[EXCERPTED PASSAGE]

When the session log goes over budget, the steward doesn’t just truncate the bottom — it takes the weeks that have aged out and rewrites each one as a single distilled paragraph in the quarterly archive, then deletes the day-by-day entries from the working file. The detail drops to a tier nobody reads at session start; the gist survives where history lives.

Promotion With Judgment

The part that makes this more than a tail-and-truncate script is that the steward reasons about what’s safe to move.

Take the decision log. The naive rule is “archive anything older than 90 days.” But age isn’t relevance. A decision made four months ago might still be the thing constraining active work today. So before promoting a decision, the steward cross-checks the context graph: it finds the node that decision produced and looks at its status.

If the node is still active or blocked, the decision stays in working memory — open work needs its rationale close at hand, regardless of age. Only when the node is resolved, abandoned, or superseded does the decision get archived.

That judgment is why the forcing function is an agent and not a rule. “Is this still live?” isn’t a line count. It’s a question you have to read the graph to answer — and encoding it as a threshold would be a worse version of asking a model that can just read the graph and tell you.

[/EXCERPTED PASSAGE]

• EXERCISE BRIEF
In the passage on the steward, which node statuses let a decision be moved to the archive? The records that come next have nothing to do with the passage above.

[LISTED RECORDS]

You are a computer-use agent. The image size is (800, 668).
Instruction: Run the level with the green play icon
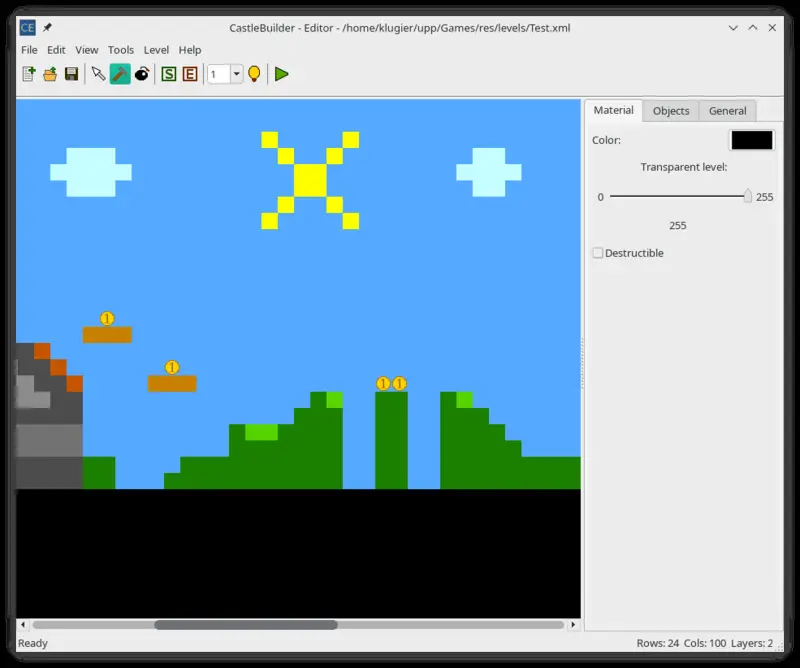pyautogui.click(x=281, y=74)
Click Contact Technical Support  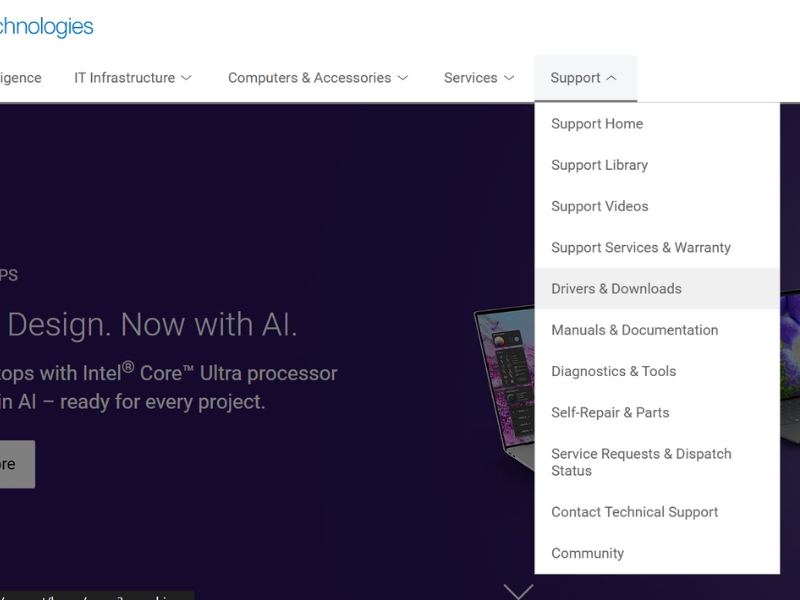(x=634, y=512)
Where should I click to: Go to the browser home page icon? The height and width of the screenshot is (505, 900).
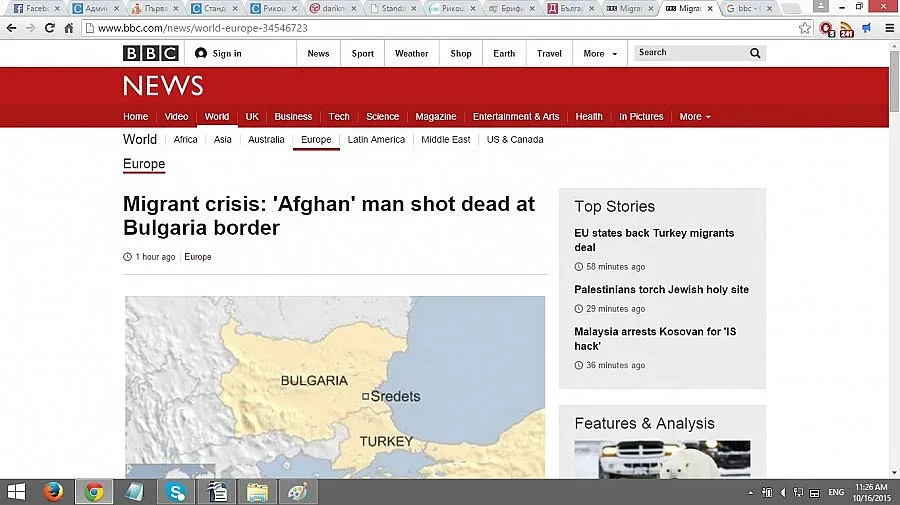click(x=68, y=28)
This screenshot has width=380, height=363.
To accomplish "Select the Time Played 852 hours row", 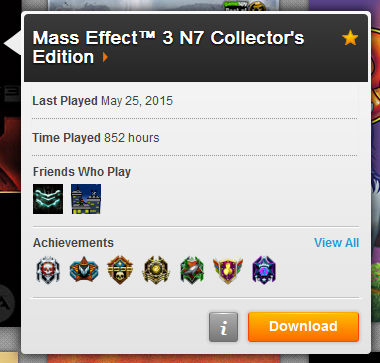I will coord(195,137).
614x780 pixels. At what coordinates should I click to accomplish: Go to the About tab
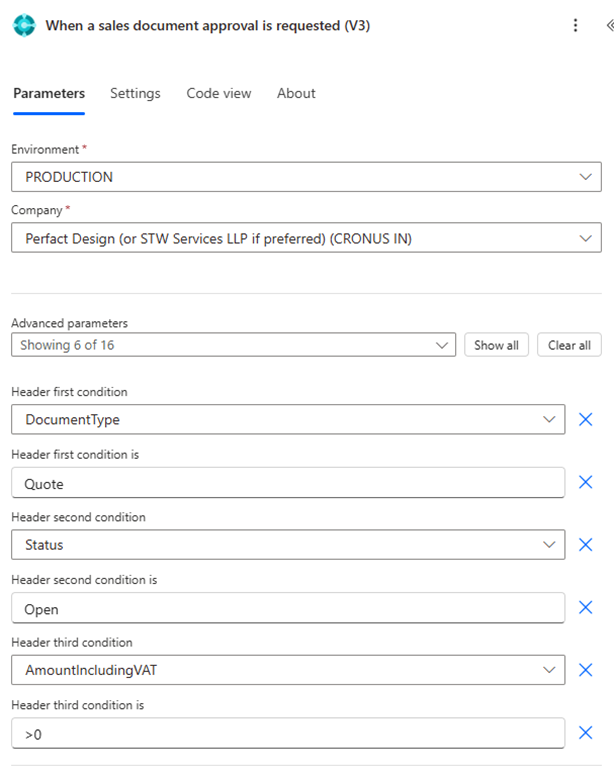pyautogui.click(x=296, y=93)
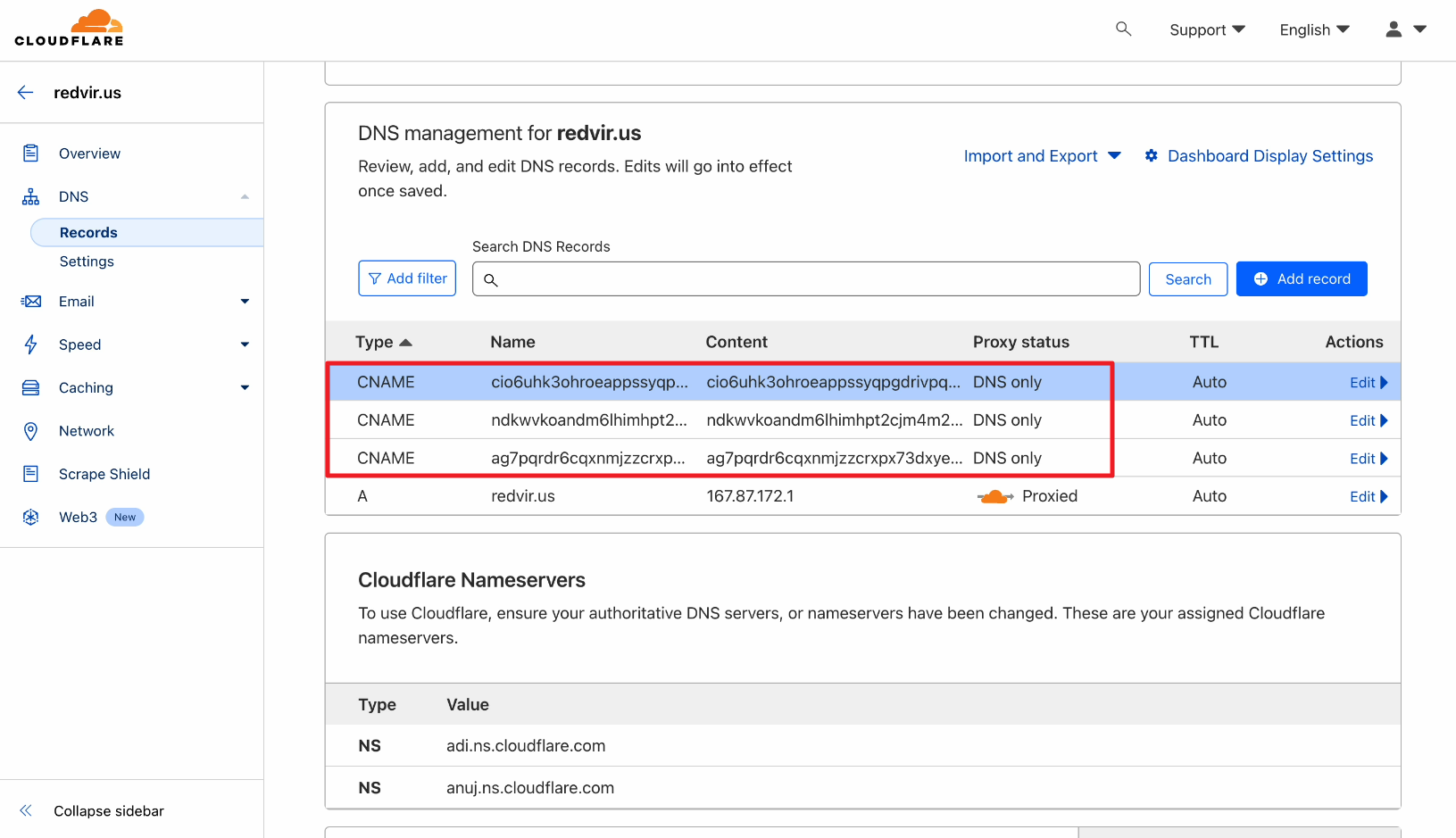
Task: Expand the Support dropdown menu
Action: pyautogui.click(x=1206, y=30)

[/LISTED RECORDS]
[LISTED RECORDS]

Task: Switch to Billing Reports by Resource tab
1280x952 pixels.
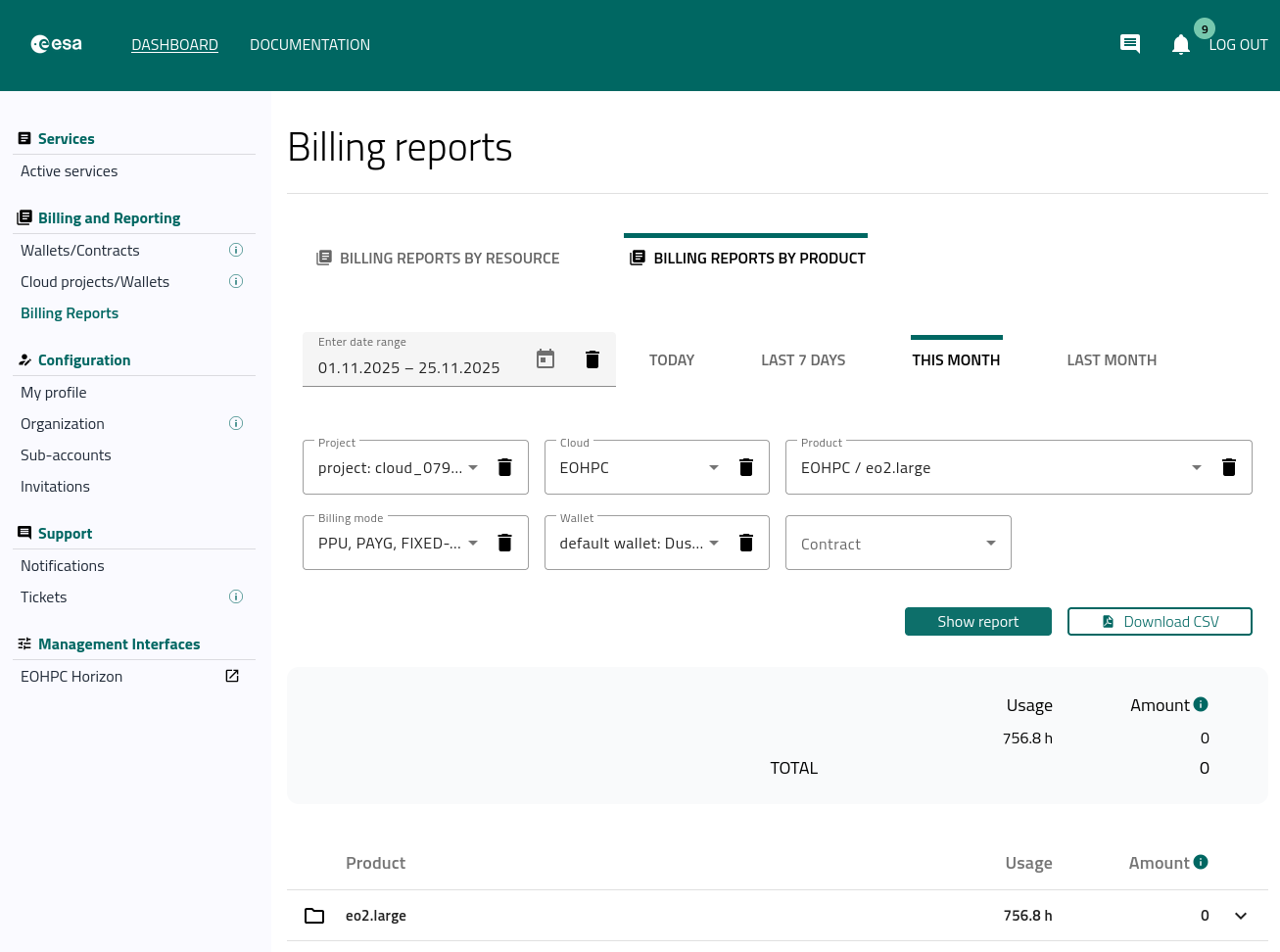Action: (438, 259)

[/LISTED RECORDS]

• FINISHED TASK
Resolved, abandoned, or superseded.